[Selected passage]:
·····
Bentzman

Suburban Soliloquy

113. The Overcoat

It is autumn and now begins the conversion of Bucks County, Pennsylvania's landscape into a quilted patchwork of browns and yellows and reds. The nights are getting cold and soon the chilling rains will arrive. This is my favorite season. But then comes winter and I'm not prepared for it. There is the matter of my old overcoat.

When I was a young man, I tumbled into a deep unrequited love for a certain Kathleen, a great beauty who turned heads wherever we strolled, which was not comfortable for me. It wasn't so much that I was jealous, although there was probably that too, but it felt disruptive, as if she was knocking things over wherever she passed. The attention denied me the privacy with her that I craved.
·····
[Parts of the exercise]:
1. In the overcoat essay, rewrite the passage from "When I was a" to "that I craved.", changing "Kathleen" to "Margaret".
2. Summarize the overcoat essay in two sentences.

[Given material]:
·····
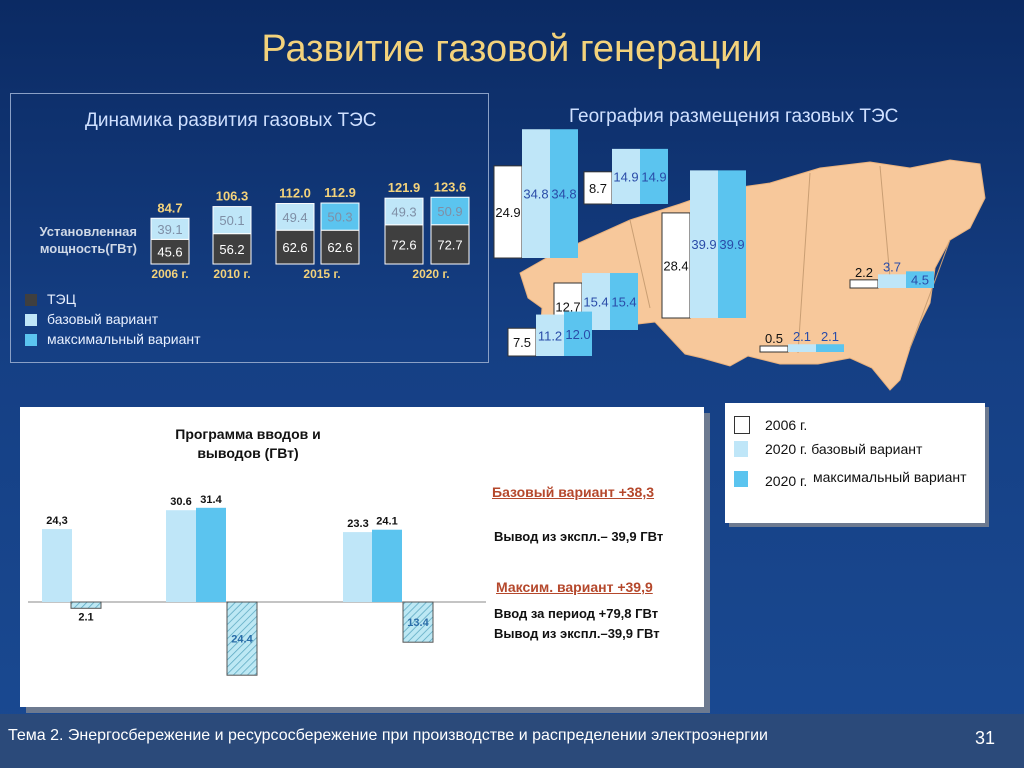  I want to click on map-bar-label: 12.7, so click(568, 308).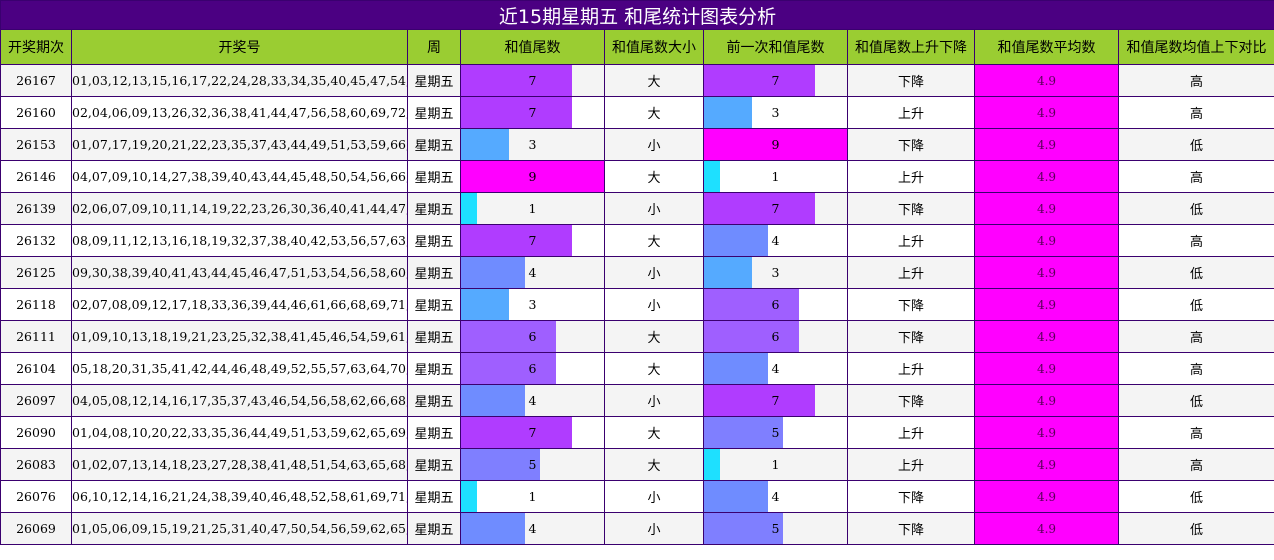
·····
[Task results]:
1.
When I was a young man, I tumbled into a deep unrequited love for a certain Margaret, a great beauty who turned heads wherever we strolled, which was not comfortable for me. It wasn't so much that I was jealous, although there was probably that too, but it felt disruptive, as if she was knocking things over wherever she passed. The attention denied me the privacy with her that I craved.

2. Autumn, the narrator's favorite season, is turning the Bucks County landscape into a patchwork of browns, yellows and reds, but winter will follow, and the narrator is not prepared for it, partly because of an old overcoat. As a young man, the narrator fell into an unrequited love for a great beauty named Kathleen, and the attention she drew felt disruptive and denied the narrator the privacy with her that the narrator craved.